Skipping operating systems and computer architecture really frees up my day.

"So of course, if we take a cube, the bottom of a cube is a sphere." -- Professor Blackwell

2-20-06

Kunstlerroman is a German term for a novel chiefly concerned with one character's development of himself as an artist.

Sunday, February 19, 2006

2-19-06

It's not pass interference if it happens within five yards of the scrimmage line.

Saturday, February 18, 2006

2-18-06

Anthony's, located in Little Italy, is a terrible restaurant. Don't go there.

2-17-06

It genuinely upsets Jim when I tell people that he's good at DDR and practices alone in his room every night.

Thursday, February 16, 2006

2-16-06

If you pull an all-nighter and neglect to change your socks, by the end of the second day they start to smell really bad.

Wednesday, February 15, 2006

2-15-06

Today Phil taught me a new puzzle:

There is a circular pond of radius 1. At the center of the pond sits a duck; at the edge, a fox. The duck wants to reach the edge of the pond and fly away. The fox, who is perfectly logical, wants to catch the duck, and is capable of moving at a speed of 1 around the circle (though of course, if moving won't bring it any closer to the duck, the fox will just sit still). Question: what is the slowest speed the duck can take and still make it to the edge of the pond without being caught? How should the duck get there (i.e., move in a straight line, go in spirals, etc)?

2-14-06

It is possible to fall asleep lying on your back even if both your knees are propped up.

Monday, February 13, 2006

2-13-06

AA meetings are not the only cure for alcoholism. There is a medicinal treatment: a drug kills off the main enzyme that your body uses to process alcohol, the result being that consuming alcohol makes you nauseous and disinclined to drink any more. This enzyme is naturally absent among many Asian and other peoples; consequently the incidence of alcoholism among them is much lower.

Sunday, February 12, 2006

2-12-06

That beloved game of our childhood, Chip's Challenge, can be downloaded for free here.

Jim went out to do tutoring and his alarm rang all afternoon. In the evening we discovered that our suite DOES have a circuit box.

2-11-06

Although I am usually good at board games where diplomacy and manipulation are involved, I absolutely suck at Mafia. If I'm the Mafia, I get lynched. If I'm not the Mafia, I get lynched. Or murdered by the Mafia.

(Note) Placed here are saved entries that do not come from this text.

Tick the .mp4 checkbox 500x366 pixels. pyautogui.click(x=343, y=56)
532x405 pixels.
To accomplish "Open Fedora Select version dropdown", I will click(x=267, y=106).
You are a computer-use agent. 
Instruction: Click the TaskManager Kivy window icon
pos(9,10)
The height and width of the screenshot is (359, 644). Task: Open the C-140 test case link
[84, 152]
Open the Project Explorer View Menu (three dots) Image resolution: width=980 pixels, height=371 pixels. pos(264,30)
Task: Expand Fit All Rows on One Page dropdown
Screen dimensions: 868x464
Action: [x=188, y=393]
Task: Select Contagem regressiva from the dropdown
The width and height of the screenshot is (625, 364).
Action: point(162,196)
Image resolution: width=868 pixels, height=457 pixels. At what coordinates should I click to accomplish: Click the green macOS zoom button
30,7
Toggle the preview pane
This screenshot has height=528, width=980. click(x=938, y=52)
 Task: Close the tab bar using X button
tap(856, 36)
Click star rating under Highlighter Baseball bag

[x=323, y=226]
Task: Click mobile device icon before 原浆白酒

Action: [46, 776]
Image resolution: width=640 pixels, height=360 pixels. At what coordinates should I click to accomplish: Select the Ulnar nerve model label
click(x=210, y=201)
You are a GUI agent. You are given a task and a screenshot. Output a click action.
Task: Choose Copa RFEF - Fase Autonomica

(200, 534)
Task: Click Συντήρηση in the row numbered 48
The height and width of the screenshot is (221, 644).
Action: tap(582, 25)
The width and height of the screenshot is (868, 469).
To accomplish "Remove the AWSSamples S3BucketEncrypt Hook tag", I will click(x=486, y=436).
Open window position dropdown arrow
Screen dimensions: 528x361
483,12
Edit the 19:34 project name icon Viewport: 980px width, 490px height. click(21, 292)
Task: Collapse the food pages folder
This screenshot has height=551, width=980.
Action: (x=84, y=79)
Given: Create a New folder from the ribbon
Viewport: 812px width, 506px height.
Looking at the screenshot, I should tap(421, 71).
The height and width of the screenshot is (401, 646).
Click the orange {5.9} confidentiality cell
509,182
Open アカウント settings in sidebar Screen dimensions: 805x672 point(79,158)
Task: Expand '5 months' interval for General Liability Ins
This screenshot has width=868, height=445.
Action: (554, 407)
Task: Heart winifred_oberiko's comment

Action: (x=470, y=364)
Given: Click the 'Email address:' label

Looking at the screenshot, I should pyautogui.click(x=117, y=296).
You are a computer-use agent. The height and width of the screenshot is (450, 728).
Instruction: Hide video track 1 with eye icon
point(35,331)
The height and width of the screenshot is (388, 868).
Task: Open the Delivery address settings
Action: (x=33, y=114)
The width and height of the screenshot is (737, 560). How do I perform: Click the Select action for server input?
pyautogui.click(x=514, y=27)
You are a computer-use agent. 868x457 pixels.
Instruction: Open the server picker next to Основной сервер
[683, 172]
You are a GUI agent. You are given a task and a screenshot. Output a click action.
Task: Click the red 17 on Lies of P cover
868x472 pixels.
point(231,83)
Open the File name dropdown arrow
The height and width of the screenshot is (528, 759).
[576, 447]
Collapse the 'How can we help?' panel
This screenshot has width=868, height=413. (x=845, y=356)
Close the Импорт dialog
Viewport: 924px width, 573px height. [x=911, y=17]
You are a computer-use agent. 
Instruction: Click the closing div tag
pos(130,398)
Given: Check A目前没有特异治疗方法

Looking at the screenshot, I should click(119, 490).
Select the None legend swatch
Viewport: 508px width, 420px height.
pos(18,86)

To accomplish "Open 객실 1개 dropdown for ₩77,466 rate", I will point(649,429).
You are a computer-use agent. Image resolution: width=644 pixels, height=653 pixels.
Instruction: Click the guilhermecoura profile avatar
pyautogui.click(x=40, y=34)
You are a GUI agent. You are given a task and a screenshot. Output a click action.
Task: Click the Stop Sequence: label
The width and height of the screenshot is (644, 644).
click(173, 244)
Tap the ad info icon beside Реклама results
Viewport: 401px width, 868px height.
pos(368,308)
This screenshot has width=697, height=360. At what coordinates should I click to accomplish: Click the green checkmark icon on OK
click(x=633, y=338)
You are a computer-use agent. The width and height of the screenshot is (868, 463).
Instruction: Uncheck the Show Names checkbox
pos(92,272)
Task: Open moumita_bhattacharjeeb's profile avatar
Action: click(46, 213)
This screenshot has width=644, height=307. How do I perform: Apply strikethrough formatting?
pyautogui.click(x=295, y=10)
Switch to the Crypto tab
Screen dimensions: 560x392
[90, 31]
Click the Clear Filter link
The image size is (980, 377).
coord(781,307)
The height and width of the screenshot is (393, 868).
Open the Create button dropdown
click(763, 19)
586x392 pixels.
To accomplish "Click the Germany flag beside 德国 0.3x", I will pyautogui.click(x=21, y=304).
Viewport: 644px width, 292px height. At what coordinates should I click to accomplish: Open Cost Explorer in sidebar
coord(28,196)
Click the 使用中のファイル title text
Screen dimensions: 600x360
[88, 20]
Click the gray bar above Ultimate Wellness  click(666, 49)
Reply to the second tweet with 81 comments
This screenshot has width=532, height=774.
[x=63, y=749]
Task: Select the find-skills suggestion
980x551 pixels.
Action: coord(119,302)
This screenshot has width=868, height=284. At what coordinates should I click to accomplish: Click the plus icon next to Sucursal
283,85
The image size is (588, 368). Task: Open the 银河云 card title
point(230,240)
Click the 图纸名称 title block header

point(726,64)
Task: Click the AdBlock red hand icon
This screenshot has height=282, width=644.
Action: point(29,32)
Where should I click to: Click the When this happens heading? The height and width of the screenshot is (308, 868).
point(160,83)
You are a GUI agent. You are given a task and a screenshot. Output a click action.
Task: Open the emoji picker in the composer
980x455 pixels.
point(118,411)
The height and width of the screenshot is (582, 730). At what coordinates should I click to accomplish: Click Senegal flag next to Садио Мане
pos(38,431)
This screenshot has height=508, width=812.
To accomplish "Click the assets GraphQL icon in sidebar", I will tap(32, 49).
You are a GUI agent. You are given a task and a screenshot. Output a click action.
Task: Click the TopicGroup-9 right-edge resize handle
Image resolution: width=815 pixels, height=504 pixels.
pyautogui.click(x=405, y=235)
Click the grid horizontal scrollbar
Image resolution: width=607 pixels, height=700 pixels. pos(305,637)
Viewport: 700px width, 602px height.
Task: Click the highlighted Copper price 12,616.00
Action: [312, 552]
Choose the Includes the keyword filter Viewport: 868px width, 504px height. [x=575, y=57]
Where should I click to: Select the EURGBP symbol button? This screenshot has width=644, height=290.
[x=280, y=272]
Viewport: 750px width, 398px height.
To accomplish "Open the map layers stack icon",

I do exponentially better in poker games where the blinds stay fixed.

2-10-06

Roald Dahl and AA Milne (the creators of Willy Wonka and Winnie the Pooh, respectively) were godawful horrible people in real life.

Thursday, February 09, 2006

2-9-06

Pictures of old manuscripts taken in ultraviolet light allow you to read things that had previously been erased.

2-8-06

All this time, I've had some random person's sock inside my blanket.

Tuesday, February 07, 2006

2-7-06

"Inflammable," derived from "inflame," actually came before "flammable."

2-6-06

Milk, when sealed in a ziplock bag and left in Kevin's room for a week, turns light brown.

Sunday, February 05, 2006

2-5-06

In a game of football, the quarterback is not allowed to throw a pass if he has run past the line of scrimmage.

2-4-06

DDR is actually a very entertaining game once you can stop being self-conscious about the fact that you're a complete loser.

Friday, February 03, 2006

2-3-06

The white feather is the British national symbol of cowardice.

2-2-06

Rather than trying to describe it, I'll direct you here. First play the video with your eyes closed. Then play it again and watch the guy's lips. Crazy, isn't it?

Wednesday, February 01, 2006

2-1-06

During World War 2, Canada set up concentration camps for Japanese Canadians just like the United States did.

Winston Churchill was, for all his wit and noble qualities, a hardcore racist. To quote my classmate Scott, "If I had a dollar for every time Winston Churchill said something nice about a black man, I'd have an empty wallet."